Output the records that follow exactly as they are written.

⁂

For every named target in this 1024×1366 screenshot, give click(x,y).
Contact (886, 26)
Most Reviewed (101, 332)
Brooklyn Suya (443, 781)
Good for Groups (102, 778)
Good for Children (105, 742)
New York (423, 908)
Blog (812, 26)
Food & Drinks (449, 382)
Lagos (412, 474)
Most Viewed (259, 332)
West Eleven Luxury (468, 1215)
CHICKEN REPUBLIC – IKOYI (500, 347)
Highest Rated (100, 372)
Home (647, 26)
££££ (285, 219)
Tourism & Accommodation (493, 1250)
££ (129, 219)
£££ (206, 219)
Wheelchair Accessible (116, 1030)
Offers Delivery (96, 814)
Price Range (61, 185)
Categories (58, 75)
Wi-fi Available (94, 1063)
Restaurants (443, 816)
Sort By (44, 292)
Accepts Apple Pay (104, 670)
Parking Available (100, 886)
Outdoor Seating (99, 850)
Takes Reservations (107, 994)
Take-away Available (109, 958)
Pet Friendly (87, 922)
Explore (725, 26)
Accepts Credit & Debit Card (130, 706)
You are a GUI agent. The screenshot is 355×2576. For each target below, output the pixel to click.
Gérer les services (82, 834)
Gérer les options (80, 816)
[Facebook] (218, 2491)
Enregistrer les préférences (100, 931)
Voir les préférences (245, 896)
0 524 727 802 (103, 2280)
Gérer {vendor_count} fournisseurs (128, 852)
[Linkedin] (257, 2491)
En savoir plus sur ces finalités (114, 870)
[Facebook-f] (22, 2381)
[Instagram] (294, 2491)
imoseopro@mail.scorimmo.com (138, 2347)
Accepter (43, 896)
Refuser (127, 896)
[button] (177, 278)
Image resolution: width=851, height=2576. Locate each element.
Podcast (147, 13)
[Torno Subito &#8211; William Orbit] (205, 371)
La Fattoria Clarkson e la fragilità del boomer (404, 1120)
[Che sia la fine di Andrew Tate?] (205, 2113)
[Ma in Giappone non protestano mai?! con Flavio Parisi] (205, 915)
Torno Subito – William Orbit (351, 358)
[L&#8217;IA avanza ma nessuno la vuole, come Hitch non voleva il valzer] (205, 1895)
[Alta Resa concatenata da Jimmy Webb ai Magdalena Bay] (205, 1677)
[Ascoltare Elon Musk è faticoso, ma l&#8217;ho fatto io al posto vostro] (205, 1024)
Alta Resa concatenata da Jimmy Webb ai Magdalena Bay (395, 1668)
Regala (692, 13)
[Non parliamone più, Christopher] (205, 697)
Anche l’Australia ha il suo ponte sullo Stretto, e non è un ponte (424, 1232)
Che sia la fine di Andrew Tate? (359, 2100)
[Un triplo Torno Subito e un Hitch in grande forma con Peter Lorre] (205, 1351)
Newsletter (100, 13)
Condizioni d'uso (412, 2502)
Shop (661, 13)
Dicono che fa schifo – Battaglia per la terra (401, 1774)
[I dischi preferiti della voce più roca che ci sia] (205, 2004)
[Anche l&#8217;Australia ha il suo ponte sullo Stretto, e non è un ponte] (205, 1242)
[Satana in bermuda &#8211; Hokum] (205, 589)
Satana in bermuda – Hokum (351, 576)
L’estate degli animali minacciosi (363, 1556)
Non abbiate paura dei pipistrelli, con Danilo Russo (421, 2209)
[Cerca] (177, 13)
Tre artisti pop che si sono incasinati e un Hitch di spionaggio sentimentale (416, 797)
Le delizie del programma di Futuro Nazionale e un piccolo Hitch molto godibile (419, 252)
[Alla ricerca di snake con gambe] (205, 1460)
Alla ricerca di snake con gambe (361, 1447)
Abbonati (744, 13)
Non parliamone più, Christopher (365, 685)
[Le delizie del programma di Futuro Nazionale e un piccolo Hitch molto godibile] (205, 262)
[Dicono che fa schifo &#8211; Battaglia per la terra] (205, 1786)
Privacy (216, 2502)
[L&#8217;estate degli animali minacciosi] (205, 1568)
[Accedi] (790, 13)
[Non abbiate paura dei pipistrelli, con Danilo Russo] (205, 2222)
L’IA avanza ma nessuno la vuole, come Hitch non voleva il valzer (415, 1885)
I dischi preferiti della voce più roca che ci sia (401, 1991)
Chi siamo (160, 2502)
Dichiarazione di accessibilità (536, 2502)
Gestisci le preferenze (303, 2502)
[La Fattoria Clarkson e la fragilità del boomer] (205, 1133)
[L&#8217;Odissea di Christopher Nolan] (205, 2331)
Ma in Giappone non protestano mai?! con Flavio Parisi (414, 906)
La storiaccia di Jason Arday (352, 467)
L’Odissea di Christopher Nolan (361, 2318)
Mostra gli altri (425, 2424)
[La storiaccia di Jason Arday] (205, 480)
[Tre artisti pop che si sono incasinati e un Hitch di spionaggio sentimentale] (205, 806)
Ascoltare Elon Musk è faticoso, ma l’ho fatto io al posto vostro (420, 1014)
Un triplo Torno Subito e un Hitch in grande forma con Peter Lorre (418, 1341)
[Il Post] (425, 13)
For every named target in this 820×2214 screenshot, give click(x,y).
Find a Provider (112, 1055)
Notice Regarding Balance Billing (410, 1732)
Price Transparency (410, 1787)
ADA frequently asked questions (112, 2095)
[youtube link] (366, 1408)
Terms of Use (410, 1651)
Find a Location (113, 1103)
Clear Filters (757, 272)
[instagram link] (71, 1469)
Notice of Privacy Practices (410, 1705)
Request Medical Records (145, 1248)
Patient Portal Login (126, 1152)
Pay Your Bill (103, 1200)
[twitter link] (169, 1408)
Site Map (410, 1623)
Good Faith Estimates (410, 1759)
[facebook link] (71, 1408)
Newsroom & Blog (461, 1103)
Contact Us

⁂

__Output for this task__
For every named target in this 1024×1366 screenshot, give click(x,y).
Contact (886, 26)
Most Reviewed (101, 332)
Brooklyn Suya (443, 781)
Good for Groups (102, 778)
Good for Children (105, 742)
New York (423, 908)
Blog (812, 26)
Food & Drinks (449, 382)
Lagos (412, 474)
Most Viewed (259, 332)
West Eleven Luxury (468, 1215)
CHICKEN REPUBLIC – IKOYI (500, 347)
Highest Rated (100, 372)
Home (647, 26)
££££ (285, 219)
Tourism & Accommodation (493, 1250)
££ (129, 219)
£££ (206, 219)
Wheelchair Accessible (116, 1030)
Offers Delivery (96, 814)
Price Range (61, 185)
Categories (58, 75)
Wi-fi Available (94, 1063)
Restaurants (443, 816)
Sort By (44, 292)
Accepts Apple Pay (104, 670)
Parking Available (100, 886)
Outdoor Seating (99, 850)
Takes Reservations (107, 994)
Take-away Available (109, 958)
Pet Friendly (87, 922)
Explore (725, 26)
Accepts Credit & Debit Card (130, 706)
You are a GUI agent. The screenshot is 355×2576. For each target below, output the pixel to click.
Gérer les services (82, 834)
Gérer les options (80, 816)
[Facebook] (218, 2491)
Enregistrer les préférences (100, 931)
Voir les préférences (245, 896)
0 524 727 802 (103, 2280)
Gérer {vendor_count} fournisseurs (128, 852)
[Linkedin] (257, 2491)
En savoir plus sur ces finalités (114, 870)
[Facebook-f] (22, 2381)
[Instagram] (294, 2491)
imoseopro@mail.scorimmo.com (138, 2347)
Accepter (43, 896)
Refuser (127, 896)
[button] (177, 278)
Image resolution: width=851, height=2576. Locate each element.
Podcast (147, 13)
[Torno Subito &#8211; William Orbit] (205, 371)
La Fattoria Clarkson e la fragilità del boomer (404, 1120)
[Che sia la fine di Andrew Tate?] (205, 2113)
[Ma in Giappone non protestano mai?! con Flavio Parisi] (205, 915)
Torno Subito – William Orbit (351, 358)
[L&#8217;IA avanza ma nessuno la vuole, come Hitch non voleva il valzer] (205, 1895)
[Alta Resa concatenata da Jimmy Webb ai Magdalena Bay] (205, 1677)
[Ascoltare Elon Musk è faticoso, ma l&#8217;ho fatto io al posto vostro] (205, 1024)
Alta Resa concatenata da Jimmy Webb ai Magdalena Bay (395, 1668)
Regala (692, 13)
[Non parliamone più, Christopher] (205, 697)
Anche l’Australia ha il suo ponte sullo Stretto, e non è un ponte (424, 1232)
Che sia la fine di Andrew Tate? (359, 2100)
[Un triplo Torno Subito e un Hitch in grande forma con Peter Lorre] (205, 1351)
Newsletter (100, 13)
Condizioni d'uso (412, 2502)
Shop (661, 13)
Dicono che fa schifo – Battaglia per la terra (401, 1774)
[I dischi preferiti della voce più roca che ci sia] (205, 2004)
[Anche l&#8217;Australia ha il suo ponte sullo Stretto, e non è un ponte] (205, 1242)
[Satana in bermuda &#8211; Hokum] (205, 589)
Satana in bermuda – Hokum (351, 576)
L’estate degli animali minacciosi (363, 1556)
Non abbiate paura dei pipistrelli, con Danilo Russo (421, 2209)
[Cerca] (177, 13)
Tre artisti pop che si sono incasinati e un Hitch di spionaggio sentimentale (416, 797)
Le delizie del programma di Futuro Nazionale e un piccolo Hitch molto godibile (419, 252)
[Alla ricerca di snake con gambe] (205, 1460)
Alla ricerca di snake con gambe (361, 1447)
Abbonati (744, 13)
Non parliamone più, Christopher (365, 685)
[Le delizie del programma di Futuro Nazionale e un piccolo Hitch molto godibile] (205, 262)
[Dicono che fa schifo &#8211; Battaglia per la terra] (205, 1786)
Privacy (216, 2502)
[L&#8217;estate degli animali minacciosi] (205, 1568)
[Accedi] (790, 13)
[Non abbiate paura dei pipistrelli, con Danilo Russo] (205, 2222)
L’IA avanza ma nessuno la vuole, come Hitch non voleva il valzer (415, 1885)
I dischi preferiti della voce più roca che ci sia (401, 1991)
Chi siamo (160, 2502)
Dichiarazione di accessibilità (536, 2502)
Gestisci le preferenze (303, 2502)
[La Fattoria Clarkson e la fragilità del boomer] (205, 1133)
[L&#8217;Odissea di Christopher Nolan] (205, 2331)
Ma in Giappone non protestano mai?! con Flavio Parisi (414, 906)
La storiaccia di Jason Arday (352, 467)
L’Odissea di Christopher Nolan (361, 2318)
Mostra gli altri (425, 2424)
[La storiaccia di Jason Arday] (205, 480)
[Tre artisti pop che si sono incasinati e un Hitch di spionaggio sentimentale] (205, 806)
Ascoltare Elon Musk è faticoso, ma l’ho fatto io al posto vostro (420, 1014)
Un triplo Torno Subito e un Hitch in grande forma con Peter Lorre (418, 1341)
[Il Post] (425, 13)
For every named target in this 820×2214 screenshot, give click(x,y).
Find a Provider (112, 1055)
Notice Regarding Balance Billing (410, 1732)
Price Transparency (410, 1787)
ADA frequently asked questions (112, 2095)
[youtube link] (366, 1408)
Terms of Use (410, 1651)
Find a Location (113, 1103)
Clear Filters (757, 272)
[instagram link] (71, 1469)
Notice of Privacy Practices (410, 1705)
Request Medical Records (145, 1248)
Patient Portal Login (126, 1152)
Pay Your Bill (103, 1200)
[twitter link] (169, 1408)
Site Map (410, 1623)
Good Faith Estimates (410, 1759)
[facebook link] (71, 1408)
Newsroom & Blog (461, 1103)
Contact Us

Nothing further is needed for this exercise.